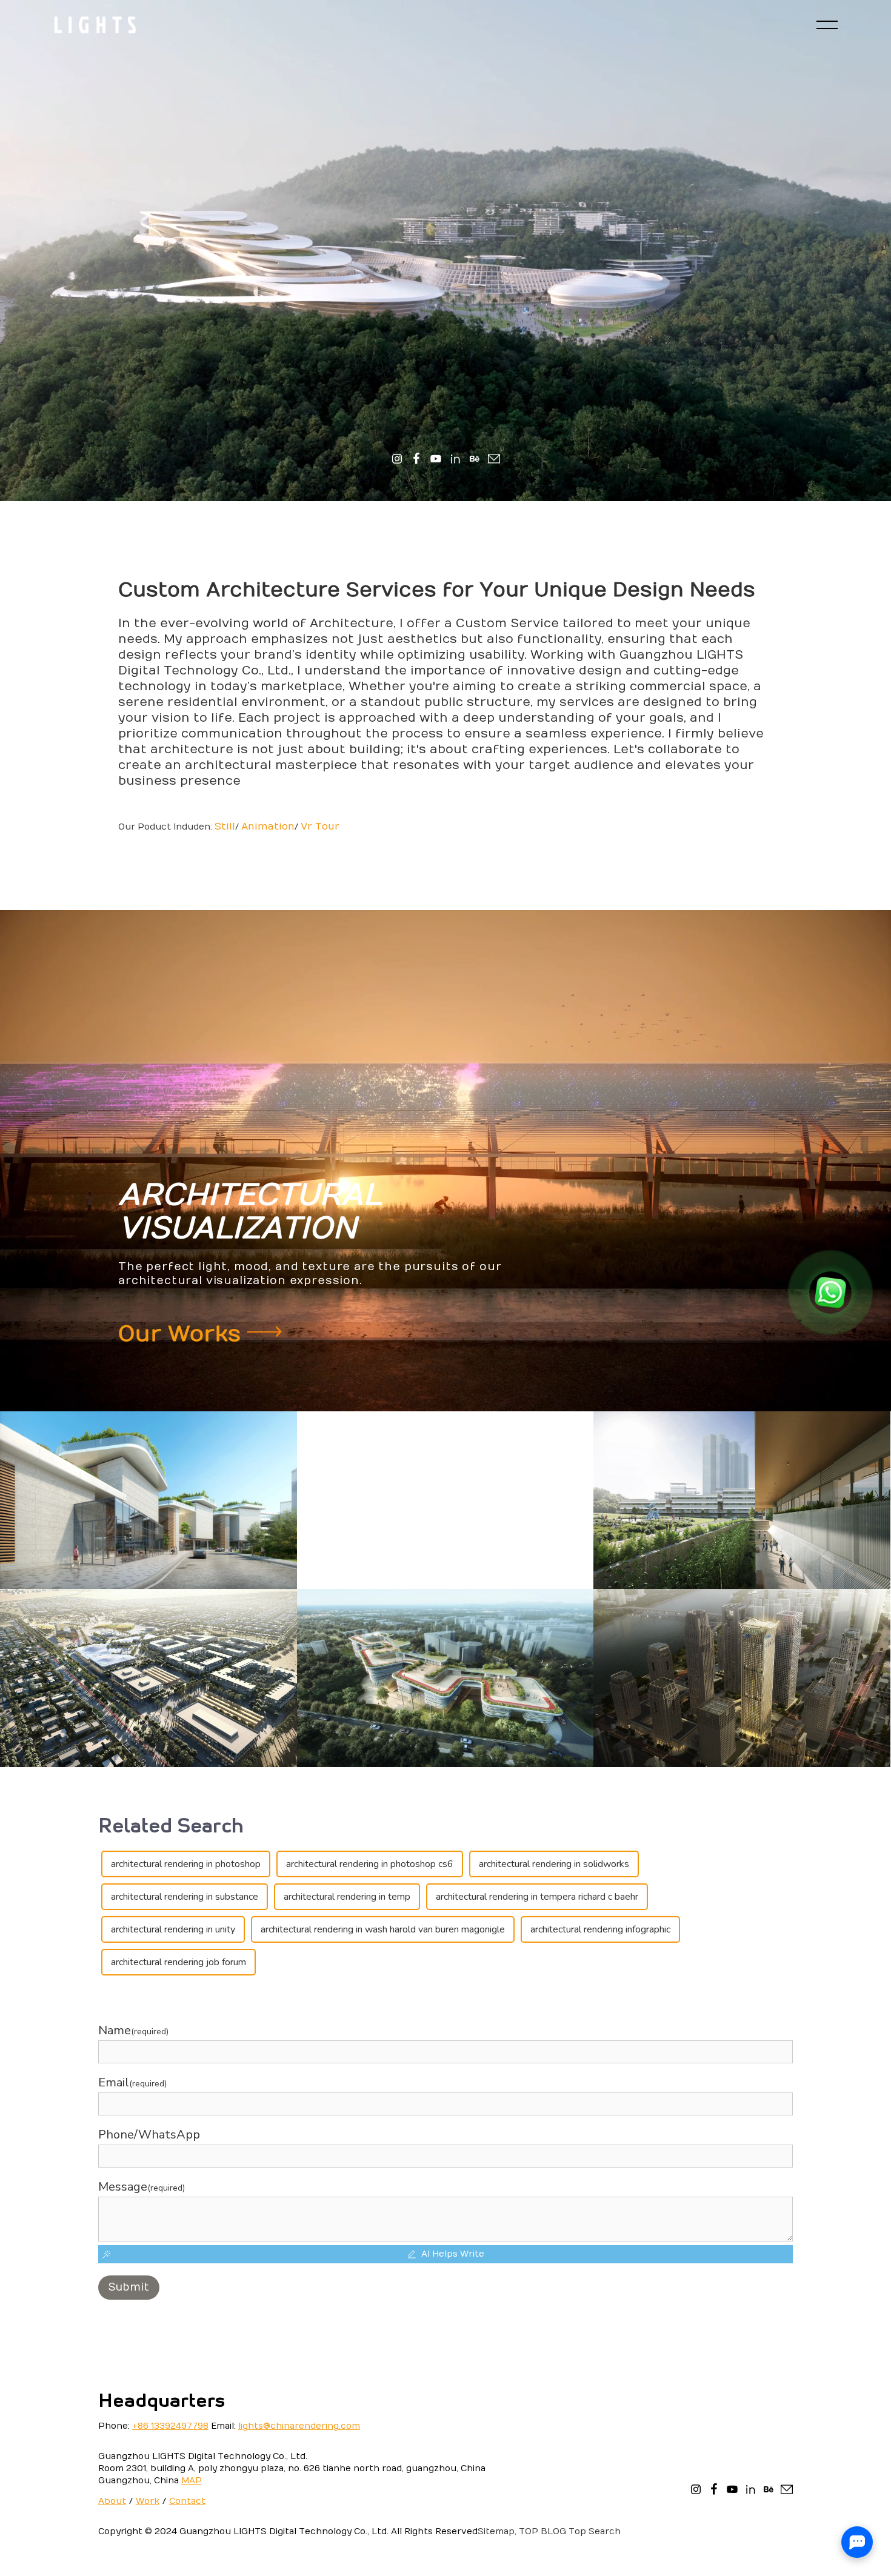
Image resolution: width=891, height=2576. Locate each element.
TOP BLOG (542, 2531)
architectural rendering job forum (178, 1962)
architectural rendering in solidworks (554, 1864)
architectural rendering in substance (184, 1896)
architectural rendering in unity (173, 1929)
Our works (182, 1334)
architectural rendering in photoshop (186, 1864)
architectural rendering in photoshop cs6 (369, 1864)
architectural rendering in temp (347, 1896)
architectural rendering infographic (600, 1929)
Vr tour (320, 826)
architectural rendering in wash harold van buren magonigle (383, 1929)
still (225, 826)
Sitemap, (497, 2531)
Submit (128, 2287)
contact (187, 2501)
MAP (191, 2480)
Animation (268, 826)
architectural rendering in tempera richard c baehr (537, 1896)
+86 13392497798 (170, 2426)
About (112, 2501)
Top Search (595, 2531)
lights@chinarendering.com (299, 2426)
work (147, 2501)
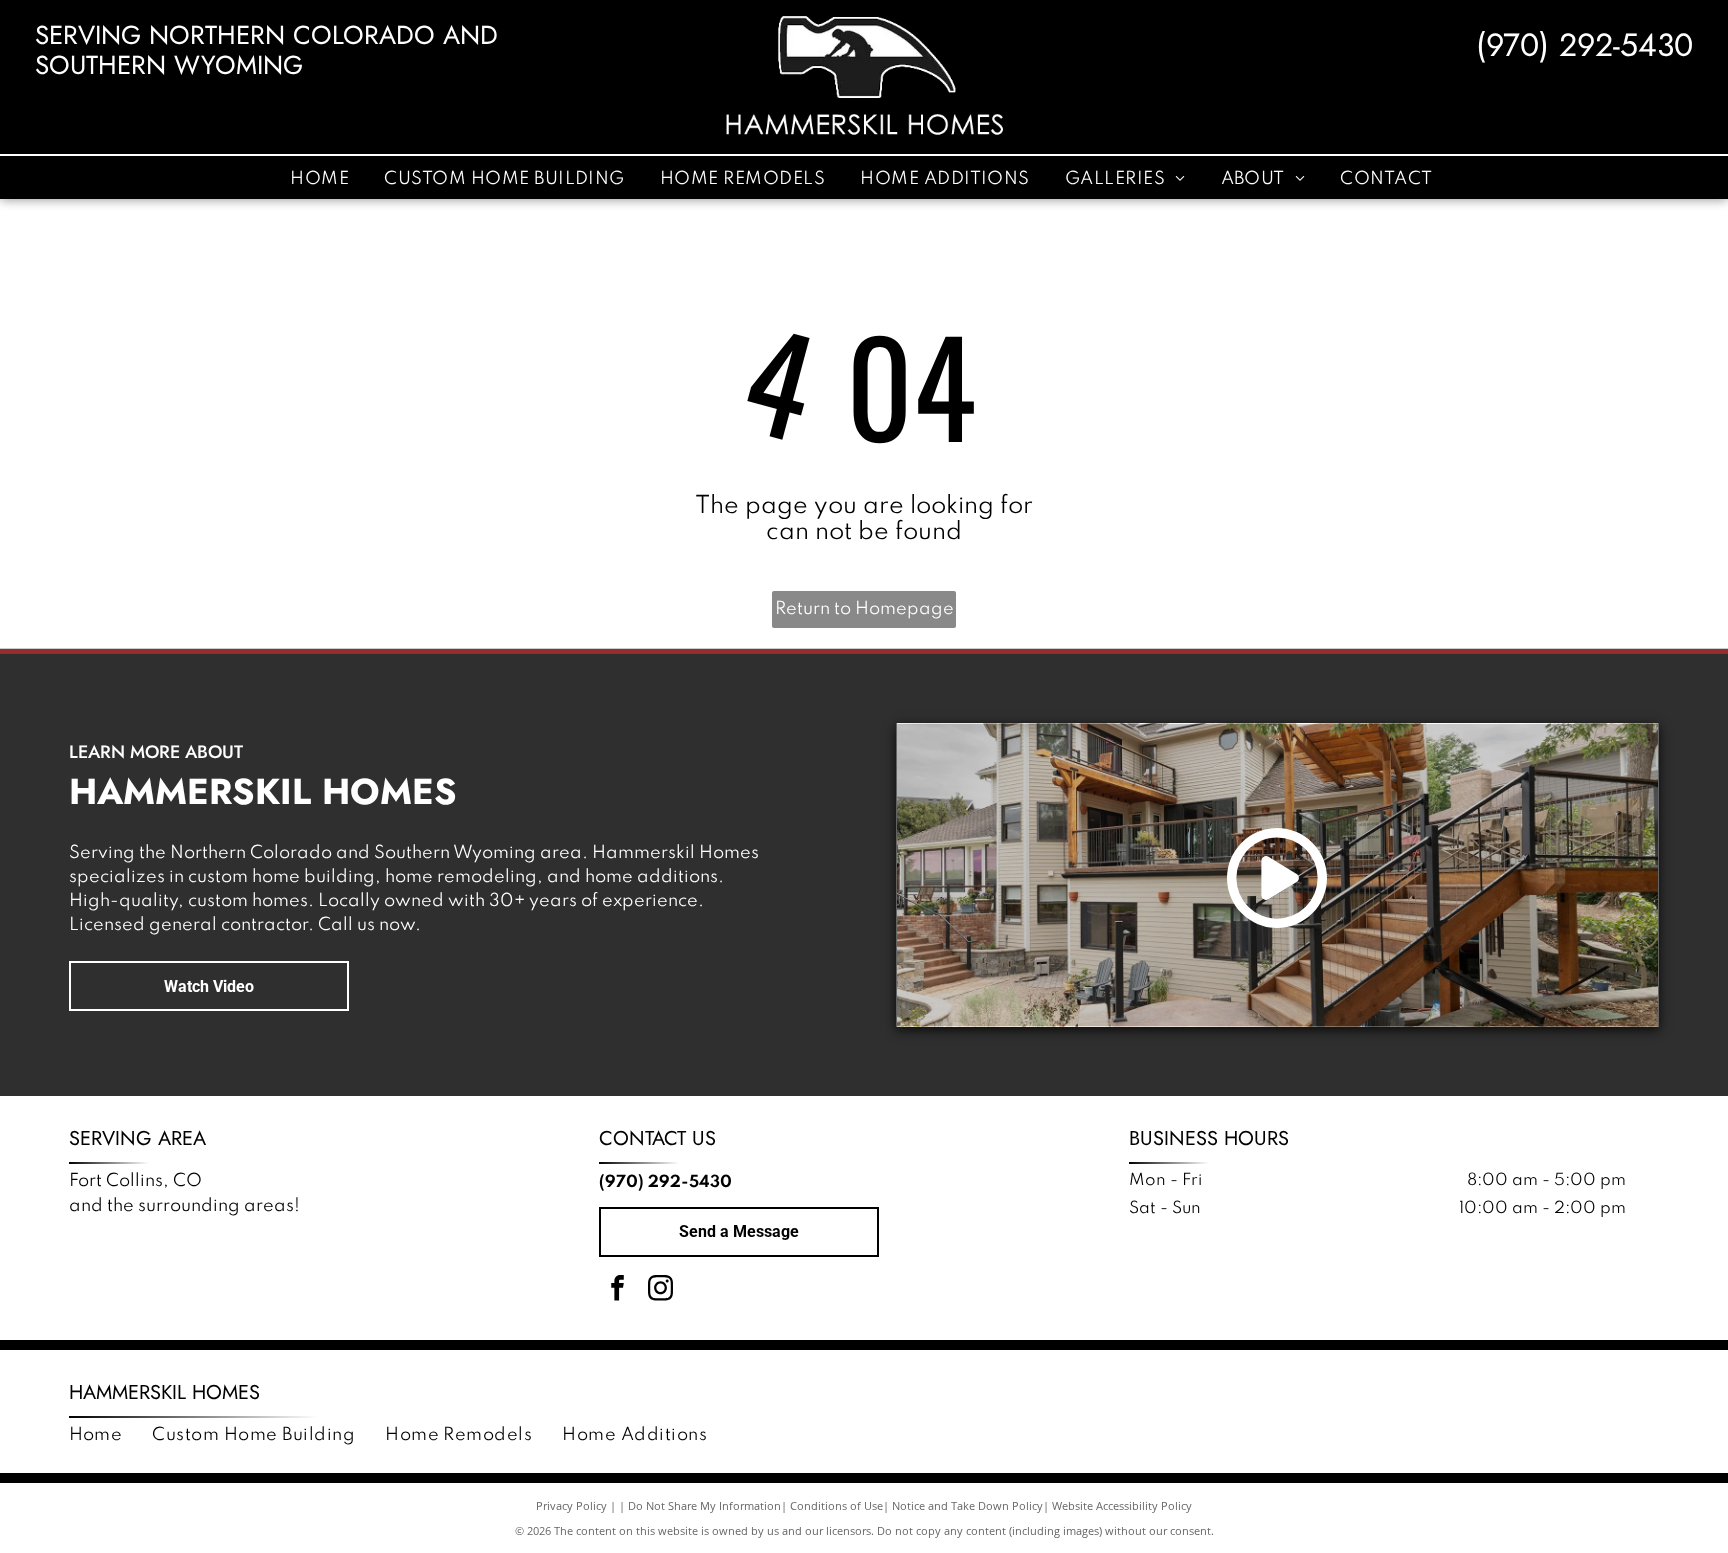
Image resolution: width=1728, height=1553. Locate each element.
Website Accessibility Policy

- [Assigned task] Your reply should hold only the lines running from the one with "Top Search (595, 2531)" to the end of the data above, set down exactly, pictures omitted.

- [Output for this task]
Top Search (595, 2531)
lights@chinarendering.com (299, 2426)
work (147, 2501)
Image resolution: width=1728, height=1553. Locate each element.
Website Accessibility Policy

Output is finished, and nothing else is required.